Acórdão do Tribunal da Relação de Lisboa
Processo:
0097354
Nº Convencional: JTRL00037314
Relator: FERREIRA MARQUES
Descritores: DESPEDIMENTO
JUSTA CAUSA
DESOBEDIÊNCIA
Nº do Documento: RL200112120097354
Data do Acordão: 12/12/2001
Votação: UNANIMIDADE
Texto Integral: N
Privacidade: 1
Meio Processual: AGRAVO.
Decisão: NEGADO PROVIMENTO.
Área Temática: DIR TRAB.
Legislação Nacional: CPT99 ART39 N1. LCCT89 ART9 N1 N2. PRT75 DE 1975/05/02 BII BVII. LCT69 ART20 N1 A C ART22 N1.

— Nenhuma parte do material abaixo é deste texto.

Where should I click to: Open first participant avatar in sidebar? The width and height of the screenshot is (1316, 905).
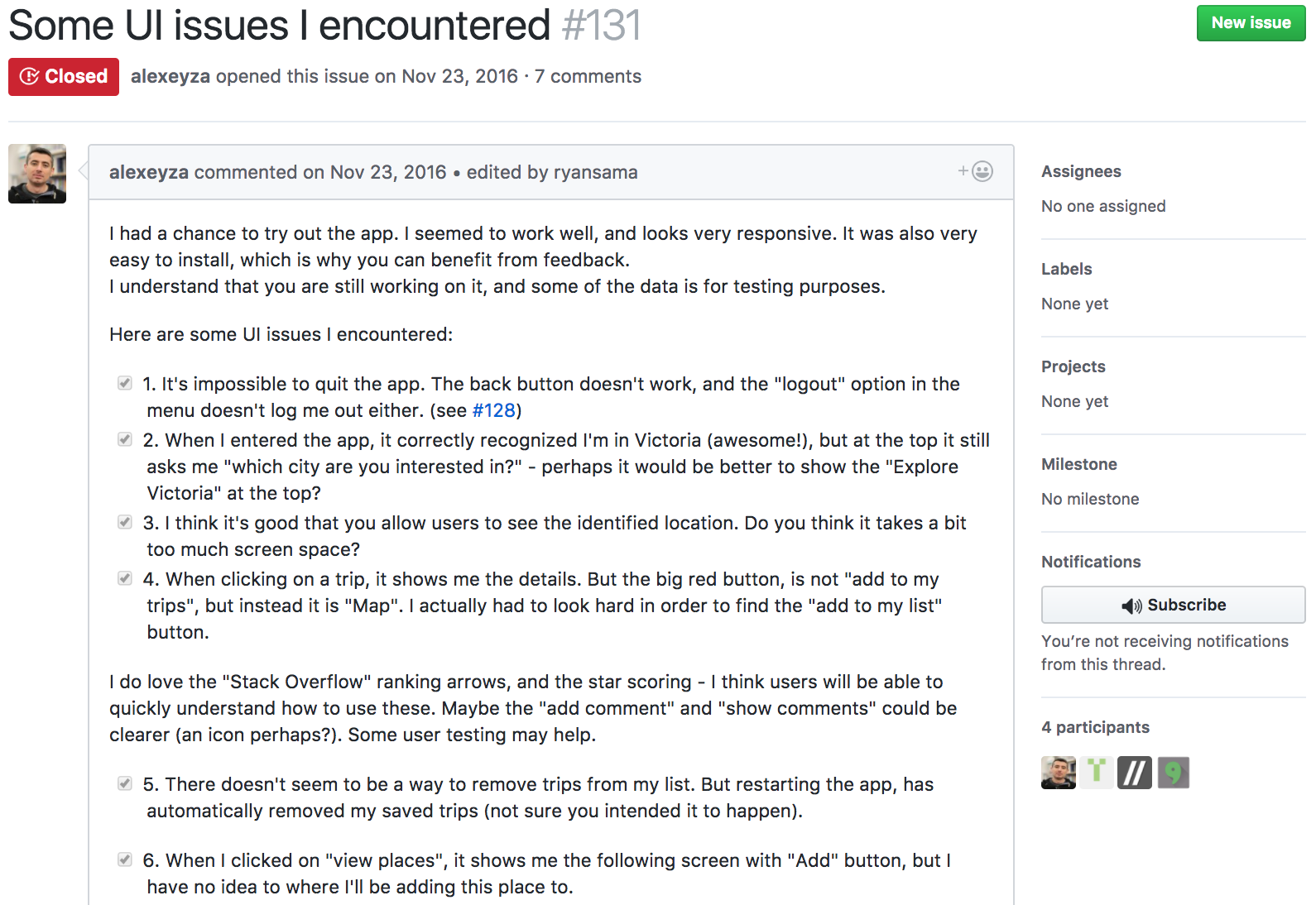(1058, 773)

Sumário: I - A presença física da porteira no vestíbulo da entrada principal do prédio, além de preventiva e dissuasora, é, nos dias de hoje, uma função indispensável para assegurar uma vigilância minimamente eficaz.
II - Tendo a administração do condomínio determinado que a porteira passasse a permanecer habitualmente na portaria do prédio, não pode a trabalhadora negar-se, alegando não o ter feito nos seus 35 anos de serviço, recusando a ordem de forma ostensiva, alegando que pode desempenhar essa função no interior da sua residência.
III - Este comportamento sistemático, apesar das interpelações da administração do condomínio, é susceptível de integrar, nos termos do artigo 9º, nº 2 alíneas a) e d) da L.C.C.T., justa causa de despedimento.